Start of Supplied data
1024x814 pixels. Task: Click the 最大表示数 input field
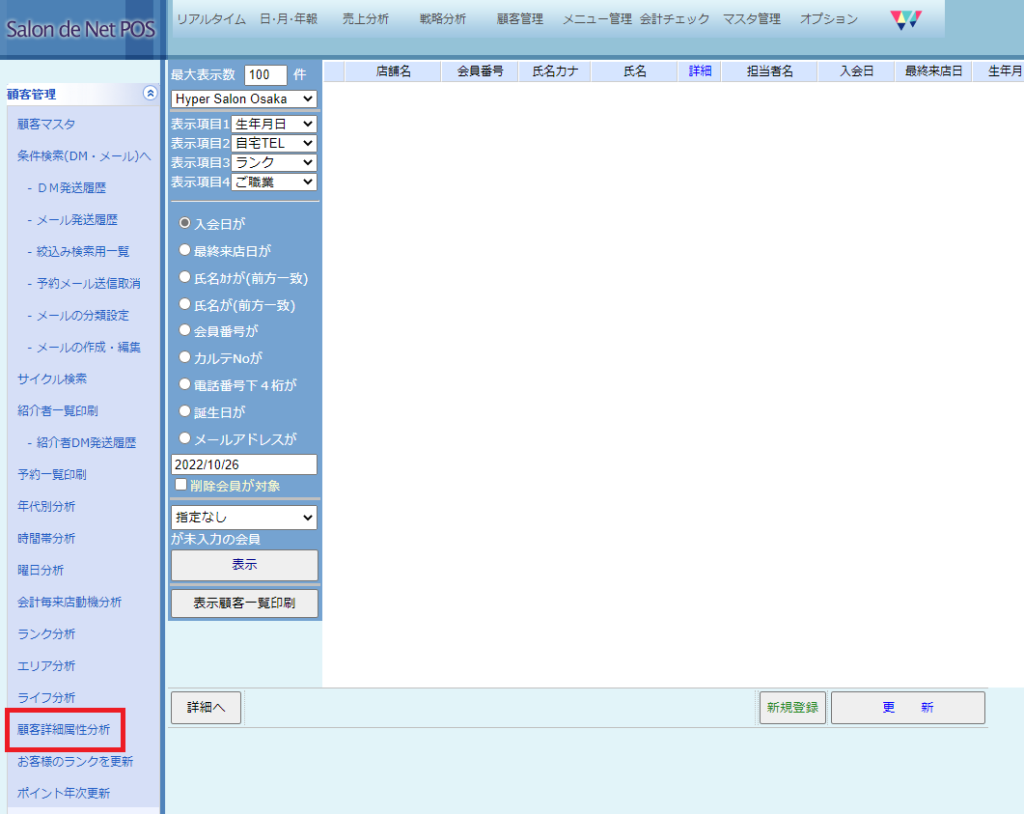(265, 75)
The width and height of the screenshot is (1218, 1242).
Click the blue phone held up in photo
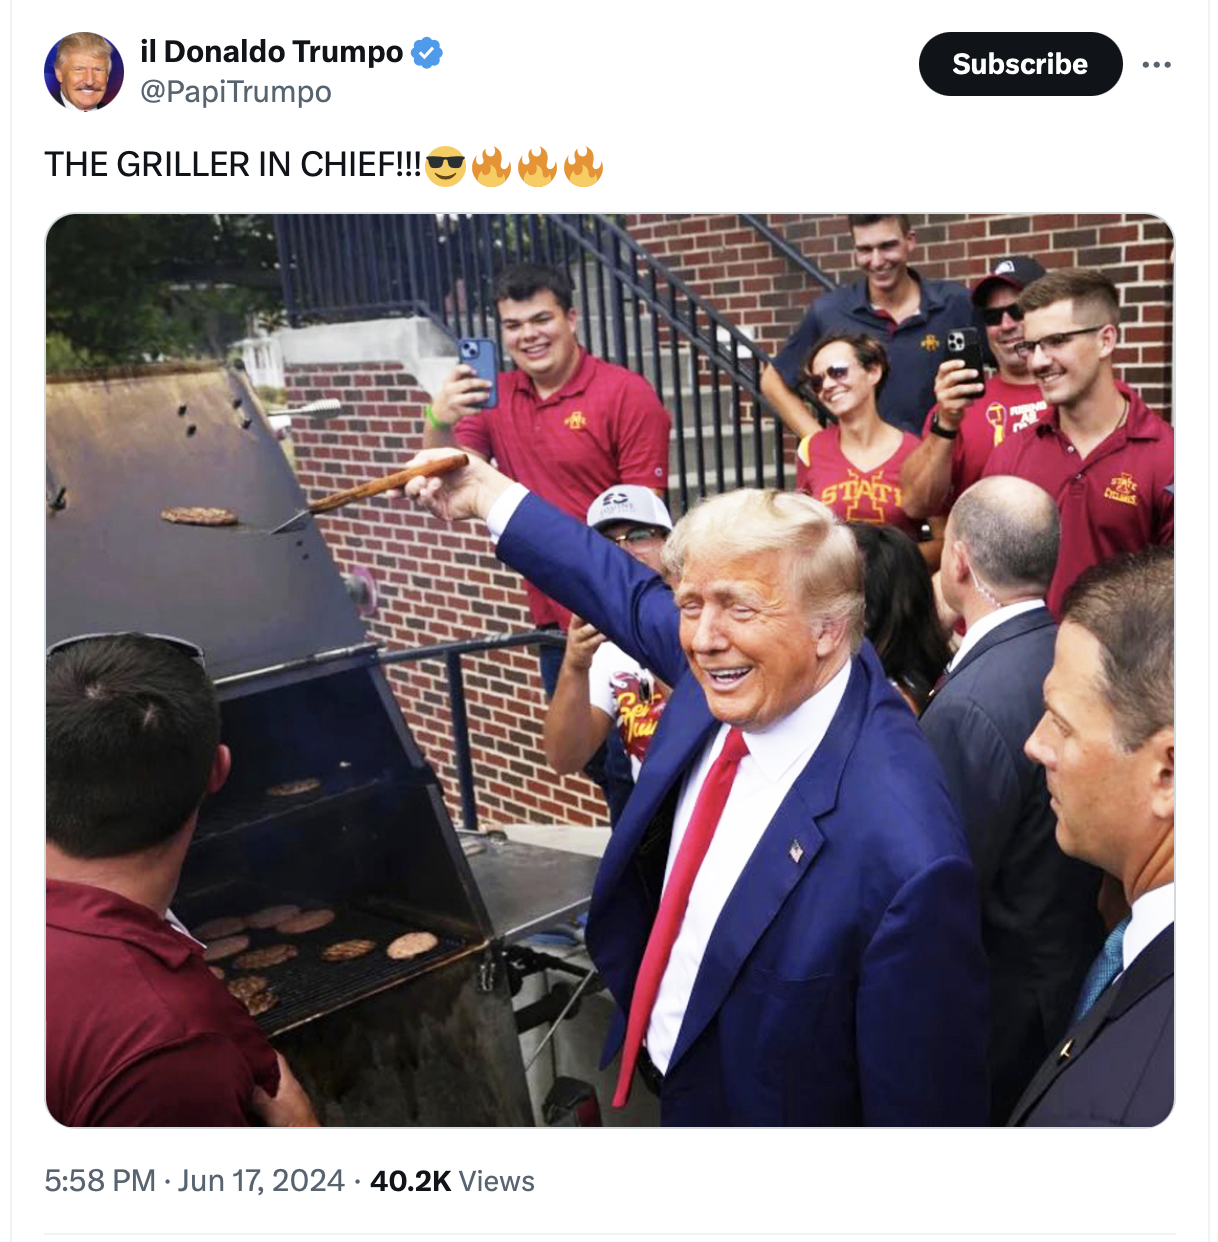coord(478,370)
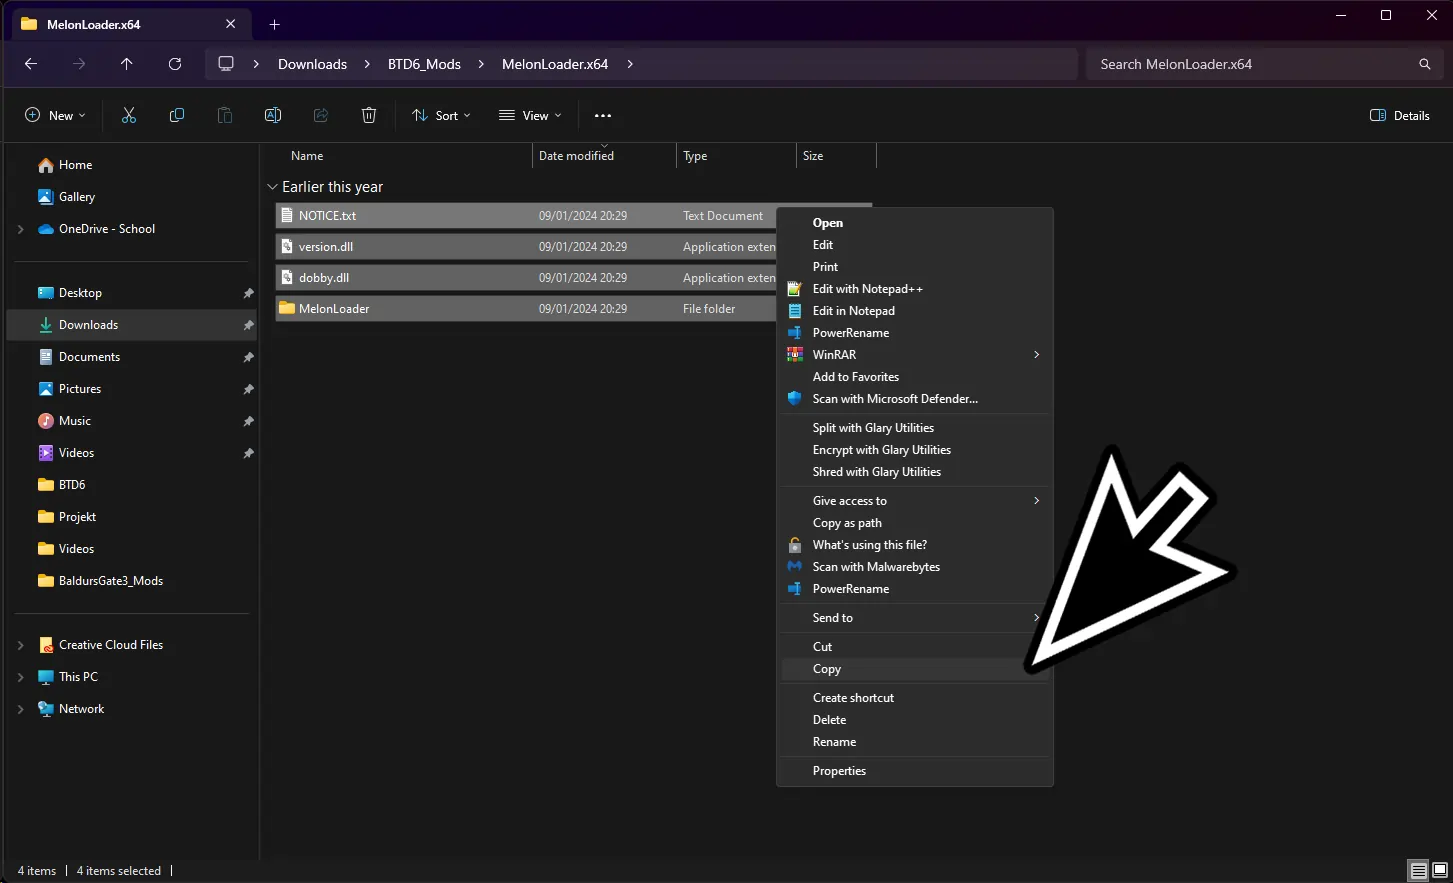Open the Sort dropdown
Viewport: 1453px width, 883px height.
440,115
End of Supplied data
→ **Assigned task**:
Leave the pictures out and reproduce each record exactly as written.

→ **Solution**:
1024x814 pixels. Task: Click the 最大表示数 input field
(265, 75)
The width and height of the screenshot is (1218, 1242).
Click the blue phone held up in photo
coord(478,370)
Open the Sort dropdown
Viewport: 1453px width, 883px height.
440,115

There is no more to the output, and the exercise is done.